Four SBEPA researchers have published an article on performance gaps in the built environment, presenting a conceptual framework for creating more extensive monitoring and assessment, with an aim to improvement, based on the definition of the three performance gaps (Figure 1).
Figure 1: Sustainable Built Environment Performance Assessment Framework
Once assessed, buildings often exhibit three performance gaps. These gaps are found between what was expected or predicted in building design, and what was measured after the fact of occupancy.

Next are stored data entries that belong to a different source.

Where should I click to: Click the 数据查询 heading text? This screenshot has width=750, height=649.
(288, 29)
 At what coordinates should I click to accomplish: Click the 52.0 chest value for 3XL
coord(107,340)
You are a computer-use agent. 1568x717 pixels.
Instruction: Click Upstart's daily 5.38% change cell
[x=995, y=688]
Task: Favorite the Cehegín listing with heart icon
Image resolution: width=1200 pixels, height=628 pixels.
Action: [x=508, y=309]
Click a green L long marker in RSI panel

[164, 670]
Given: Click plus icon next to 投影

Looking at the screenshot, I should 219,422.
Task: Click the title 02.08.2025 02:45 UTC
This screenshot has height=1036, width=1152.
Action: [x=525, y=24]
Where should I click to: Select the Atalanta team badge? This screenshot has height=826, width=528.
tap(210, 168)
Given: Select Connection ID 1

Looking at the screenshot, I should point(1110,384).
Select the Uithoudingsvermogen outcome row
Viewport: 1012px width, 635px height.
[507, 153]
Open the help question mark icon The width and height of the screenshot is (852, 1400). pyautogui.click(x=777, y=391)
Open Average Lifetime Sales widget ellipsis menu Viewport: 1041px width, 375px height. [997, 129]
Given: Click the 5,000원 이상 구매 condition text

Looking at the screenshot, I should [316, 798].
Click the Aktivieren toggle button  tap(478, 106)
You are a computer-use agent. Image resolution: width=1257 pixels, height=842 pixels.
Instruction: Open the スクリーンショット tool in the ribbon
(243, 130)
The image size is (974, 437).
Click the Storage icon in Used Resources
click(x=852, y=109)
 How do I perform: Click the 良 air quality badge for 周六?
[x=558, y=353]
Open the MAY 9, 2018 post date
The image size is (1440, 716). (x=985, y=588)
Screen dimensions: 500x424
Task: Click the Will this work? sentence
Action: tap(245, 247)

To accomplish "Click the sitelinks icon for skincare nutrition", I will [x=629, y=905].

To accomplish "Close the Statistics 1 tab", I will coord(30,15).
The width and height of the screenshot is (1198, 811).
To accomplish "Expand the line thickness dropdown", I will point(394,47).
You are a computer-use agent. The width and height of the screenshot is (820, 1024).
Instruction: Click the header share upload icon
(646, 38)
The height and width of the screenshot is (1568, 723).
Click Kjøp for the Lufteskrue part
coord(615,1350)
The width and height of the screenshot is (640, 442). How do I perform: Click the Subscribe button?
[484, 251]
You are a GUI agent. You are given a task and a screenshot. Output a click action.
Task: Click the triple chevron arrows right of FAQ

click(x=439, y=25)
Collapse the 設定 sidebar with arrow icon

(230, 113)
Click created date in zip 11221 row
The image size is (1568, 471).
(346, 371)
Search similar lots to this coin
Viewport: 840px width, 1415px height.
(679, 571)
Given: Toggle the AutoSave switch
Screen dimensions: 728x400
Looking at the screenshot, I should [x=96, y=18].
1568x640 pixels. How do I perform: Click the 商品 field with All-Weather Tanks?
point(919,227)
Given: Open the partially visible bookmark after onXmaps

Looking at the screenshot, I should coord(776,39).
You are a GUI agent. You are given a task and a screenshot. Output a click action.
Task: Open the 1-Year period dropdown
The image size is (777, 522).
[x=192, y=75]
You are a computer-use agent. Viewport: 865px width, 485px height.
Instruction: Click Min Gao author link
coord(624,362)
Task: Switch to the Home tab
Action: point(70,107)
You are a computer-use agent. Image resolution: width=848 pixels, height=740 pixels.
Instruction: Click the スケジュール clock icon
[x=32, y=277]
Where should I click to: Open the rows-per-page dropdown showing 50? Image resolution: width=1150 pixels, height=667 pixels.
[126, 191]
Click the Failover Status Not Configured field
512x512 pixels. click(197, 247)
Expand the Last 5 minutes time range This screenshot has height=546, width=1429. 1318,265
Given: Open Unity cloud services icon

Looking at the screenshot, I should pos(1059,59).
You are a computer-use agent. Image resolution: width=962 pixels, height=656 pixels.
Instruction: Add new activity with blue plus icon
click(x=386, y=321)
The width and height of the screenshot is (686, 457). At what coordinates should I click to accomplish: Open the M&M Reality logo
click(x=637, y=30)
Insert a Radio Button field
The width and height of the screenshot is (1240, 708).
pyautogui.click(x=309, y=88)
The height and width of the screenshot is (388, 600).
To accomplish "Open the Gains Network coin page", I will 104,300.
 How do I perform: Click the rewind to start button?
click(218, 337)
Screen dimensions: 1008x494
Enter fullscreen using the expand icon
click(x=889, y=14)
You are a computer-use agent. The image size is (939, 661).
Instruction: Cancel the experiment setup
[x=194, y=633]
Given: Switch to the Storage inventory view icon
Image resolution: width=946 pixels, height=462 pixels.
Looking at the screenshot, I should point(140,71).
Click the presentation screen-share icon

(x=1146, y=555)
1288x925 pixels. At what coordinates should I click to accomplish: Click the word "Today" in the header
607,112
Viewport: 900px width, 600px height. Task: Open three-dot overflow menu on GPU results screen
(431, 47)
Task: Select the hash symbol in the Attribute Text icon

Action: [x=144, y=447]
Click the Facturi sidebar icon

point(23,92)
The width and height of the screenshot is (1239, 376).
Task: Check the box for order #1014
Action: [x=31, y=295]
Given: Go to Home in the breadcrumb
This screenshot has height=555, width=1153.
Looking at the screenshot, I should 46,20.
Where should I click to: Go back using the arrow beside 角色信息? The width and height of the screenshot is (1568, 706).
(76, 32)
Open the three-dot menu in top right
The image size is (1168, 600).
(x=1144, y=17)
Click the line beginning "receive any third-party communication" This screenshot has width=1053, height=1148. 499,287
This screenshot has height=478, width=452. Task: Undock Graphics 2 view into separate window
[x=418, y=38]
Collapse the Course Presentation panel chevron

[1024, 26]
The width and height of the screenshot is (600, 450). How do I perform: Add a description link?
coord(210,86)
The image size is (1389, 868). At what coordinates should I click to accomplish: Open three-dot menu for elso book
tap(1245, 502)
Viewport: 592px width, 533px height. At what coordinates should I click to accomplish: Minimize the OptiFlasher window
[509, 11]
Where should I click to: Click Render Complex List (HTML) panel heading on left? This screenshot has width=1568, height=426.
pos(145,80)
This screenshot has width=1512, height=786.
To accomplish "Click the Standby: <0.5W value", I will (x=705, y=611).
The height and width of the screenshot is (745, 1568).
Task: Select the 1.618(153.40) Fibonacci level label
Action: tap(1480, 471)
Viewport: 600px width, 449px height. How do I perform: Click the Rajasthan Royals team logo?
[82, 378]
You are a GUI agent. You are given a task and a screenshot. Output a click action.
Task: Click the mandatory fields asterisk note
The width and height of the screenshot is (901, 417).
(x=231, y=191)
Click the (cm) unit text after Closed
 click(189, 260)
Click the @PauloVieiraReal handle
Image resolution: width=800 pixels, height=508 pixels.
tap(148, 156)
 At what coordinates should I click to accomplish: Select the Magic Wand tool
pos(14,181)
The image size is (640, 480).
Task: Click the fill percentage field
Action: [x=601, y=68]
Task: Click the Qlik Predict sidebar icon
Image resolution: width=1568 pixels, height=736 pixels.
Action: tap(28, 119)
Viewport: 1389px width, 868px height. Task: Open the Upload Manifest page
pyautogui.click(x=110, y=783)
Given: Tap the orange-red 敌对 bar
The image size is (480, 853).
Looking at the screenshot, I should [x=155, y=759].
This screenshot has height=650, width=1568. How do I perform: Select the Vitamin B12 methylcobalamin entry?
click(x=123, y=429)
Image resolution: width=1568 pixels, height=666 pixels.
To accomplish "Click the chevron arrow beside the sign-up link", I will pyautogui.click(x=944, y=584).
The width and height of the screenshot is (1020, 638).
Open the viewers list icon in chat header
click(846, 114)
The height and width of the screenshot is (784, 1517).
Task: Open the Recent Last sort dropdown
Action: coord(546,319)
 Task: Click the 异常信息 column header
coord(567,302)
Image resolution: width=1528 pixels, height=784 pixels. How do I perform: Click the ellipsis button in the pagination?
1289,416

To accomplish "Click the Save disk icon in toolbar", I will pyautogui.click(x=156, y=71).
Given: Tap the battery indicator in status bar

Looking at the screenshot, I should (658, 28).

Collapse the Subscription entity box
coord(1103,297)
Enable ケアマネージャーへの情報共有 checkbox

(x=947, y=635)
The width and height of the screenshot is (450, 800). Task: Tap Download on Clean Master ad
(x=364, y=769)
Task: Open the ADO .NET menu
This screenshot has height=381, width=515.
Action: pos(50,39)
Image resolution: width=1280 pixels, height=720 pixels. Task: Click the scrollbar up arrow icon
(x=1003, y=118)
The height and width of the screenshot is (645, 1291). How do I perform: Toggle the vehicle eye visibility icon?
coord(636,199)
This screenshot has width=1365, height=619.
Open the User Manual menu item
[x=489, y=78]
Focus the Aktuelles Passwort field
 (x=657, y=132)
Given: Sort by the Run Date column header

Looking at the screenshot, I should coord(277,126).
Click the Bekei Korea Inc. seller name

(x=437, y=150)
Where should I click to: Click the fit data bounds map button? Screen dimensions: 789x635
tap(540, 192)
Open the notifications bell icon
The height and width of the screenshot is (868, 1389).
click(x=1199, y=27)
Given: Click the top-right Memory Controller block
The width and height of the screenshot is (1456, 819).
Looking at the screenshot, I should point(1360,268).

On the environmental systems side, the iconic Prediction gap exists between modelled and actual energy consumption: too often buildings designed to meet specific energy targets quickly surpass them. The Expectations Gap is a qualitative gap that exists between the expected and actual or lived experience of building occupants and users (for example, expected room conditions, or support for a sustainable lifestyle – and what was ultimately experienced). If we quantitatively measure building performance, and compare that to occupant perception of building performance, we have a third, hybrid gap – the Outcomes gap.
This conceptual framework of investigation therefore includes exploration of three performance gaps:
- Prediction gap: predicted versus actual resource use (e.g. modelled and measured energy, water consumption);
- Expectations gap: expected versus actual lived experience (e.g. Pre- and post-occupancy evaluations);
- Outcomes gap: measured versus perceived environmental conditions (e.g. thermal comfort measurements and survey results).
Performance gaps lend uncertainty to a large range of building and construction processes: in procurement, planning, design, and operations, an uncertainty which hampers benchmarking and targeting. In a context of climate change, steady urbanization and population growth, performance gaps constitute complex problems in need of interdisciplinary approaches, longitudinal research, and integrated solutions.
We are planning to assess each of these gaps in U of T Living Lab buildings, through advanced sensoring and monitoring instrumentation, pre- and post-occupancy evaluation, and simulation and modelling. The different disciplines involved bring a range of approaches to the complex issues concerning the built environment. Highlighting positive co-benefits between, for example, how daylit spaces save on electric energy and also are linked to visitor and employee satisfaction and architectural quality, can be a way to gain support for design initiatives that have up-front cost.
In going beyond the traditional energy use metrics that Prediction gap studies focus on, we seek not necessarily to close these gaps, but first to approach the complexity that drives them, and then to use them to create better outcomes for human and environmental wellbeing. This is in service of the larger goal of regenerative sustainability, aiming at improving environmental performance and human wellbeing in net positive, mutually supportive ways.
Philosophically, getting at the heart of the prediction enterprise, we question which of the built environment performance metrics are the “real” ones. For whom is the building performing? If occupants are cold, but quantitative metrics are indicating that the building is performing as intended, then are the occupants or are the metrics “wrong”? If performance gaps are largely due to behavioural and institutional factors coinciding in the complex system that is a whole building, then simply integrating more data at the early design phase may not provide a more accurate picture of performance.
We think that early design processes of predictive analysis could be supplemented with scenario analysis and backcasting approaches. These practices would allow for an iterative, innovative space for design teams to identify more resilient design strategies. In this way, performance gaps could instead act as “creative resources”, providing signals of “maladaptivity”, and a cause for reflection on design and process.